Last one is compactedInstanceBuffer, this is the one that maps gl_InstanceID into objectID. This written from the culling shader, and used from the actual vertex shaders to access the correct ObjectID when rendering each object.

Uploading buffers is all done from ready_mesh_draw() function in vk_engine_scenerender.cpp.
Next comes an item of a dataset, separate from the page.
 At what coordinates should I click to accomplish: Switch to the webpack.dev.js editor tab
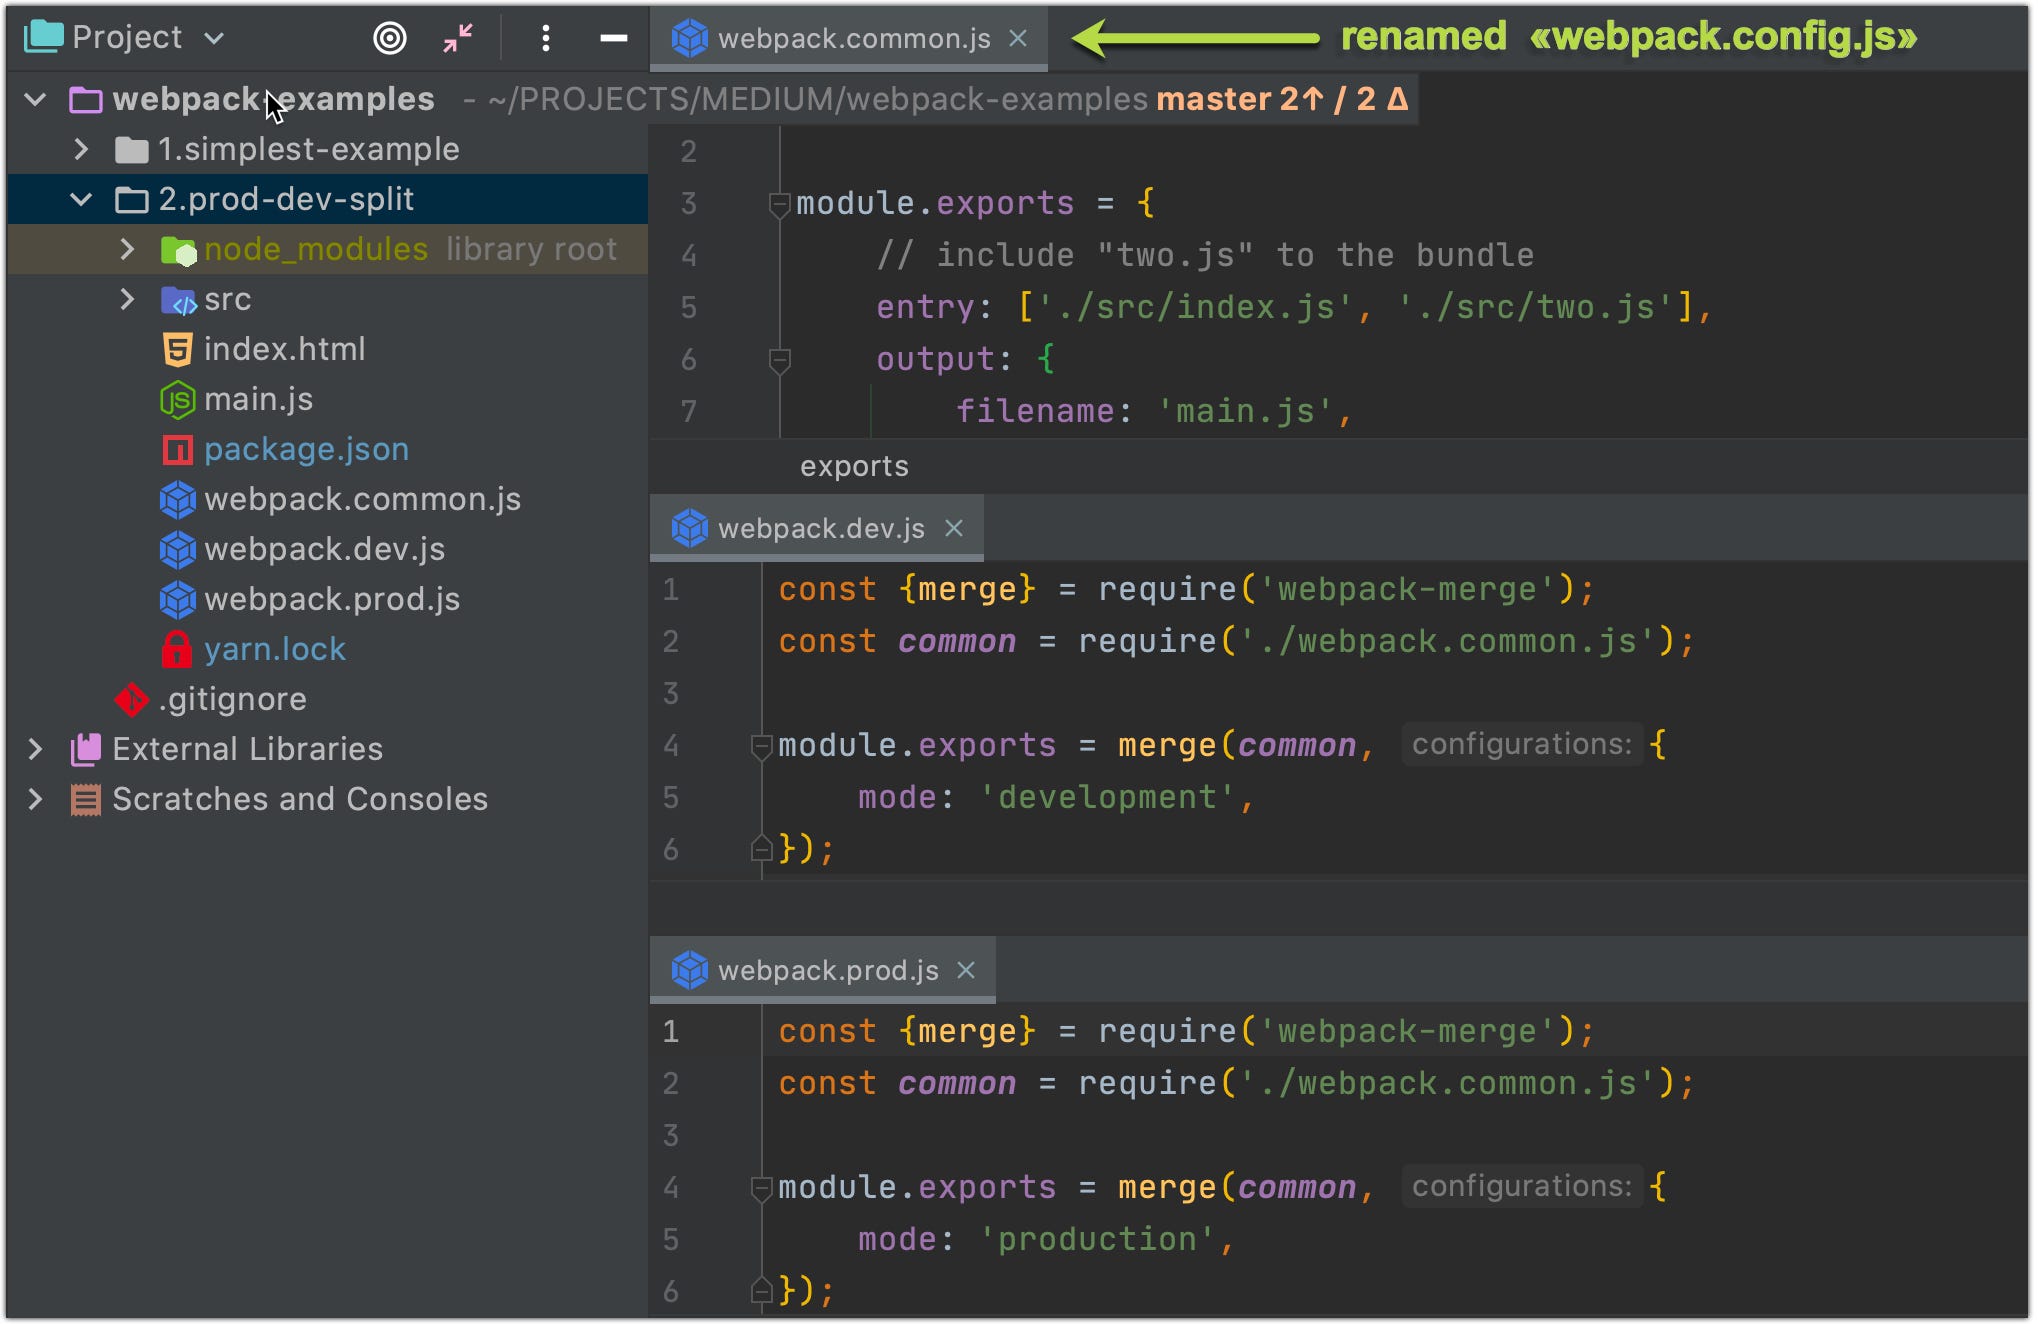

For each messpass, if the meshpass changed, it uploads the flat arrays into a gpu buffers.

For the clearIndirectBuffer, it is filled from the “batches” array in the meshpass, like this.

void RenderScene::fill_indirectArray(GPUIndirectObject* data, MeshPass& pass)
{
	int dataIndex = 0;
	for (int i = 0; i < pass.batches.size(); i++) {

		auto batch = pass.batches[i];

		data[dataIndex].command.firstInstance = batch.first;
		//set instance Count to 0 because it will be filled from the compute shader
		data[dataIndex].command.instanceCount = 0;
		data[dataIndex].command.firstIndex = get_mesh(batch.meshID)->firstIndex;
		data[dataIndex].command.vertexOffset = get_mesh(batch.meshID)->firstVertex;
		data[dataIndex].command.indexCount = get_mesh(batch.meshID)->indexCount;
		data[dataIndex].objectID = 0;
		data[dataIndex].batchID = i;

		dataIndex++;
	}
}

The instances array will be filled from the flat batches array, copying from the ranges that the batches array holds

void RenderScene::fill_instancesArray(GPUInstance* data, MeshPass& pass)
{
	int dataIndex = 0;
	for (int i = 0; i < pass.batches.size(); i++) {

		auto batch = pass.batches[i];

		for (int b = 0; b < batch.count; b++)
		{
			data[dataIndex].objectID = pass.get(pass.flat_batches[b + batch.first].object)->original.handle;
			data[dataIndex].batchID = i;
			dataIndex++;
		}
	}
}

When uploading the buffers, it will check if there is enough space already in the buffer, and if the size has grown, it will destroy the old buffer, and allocate a new bigger one.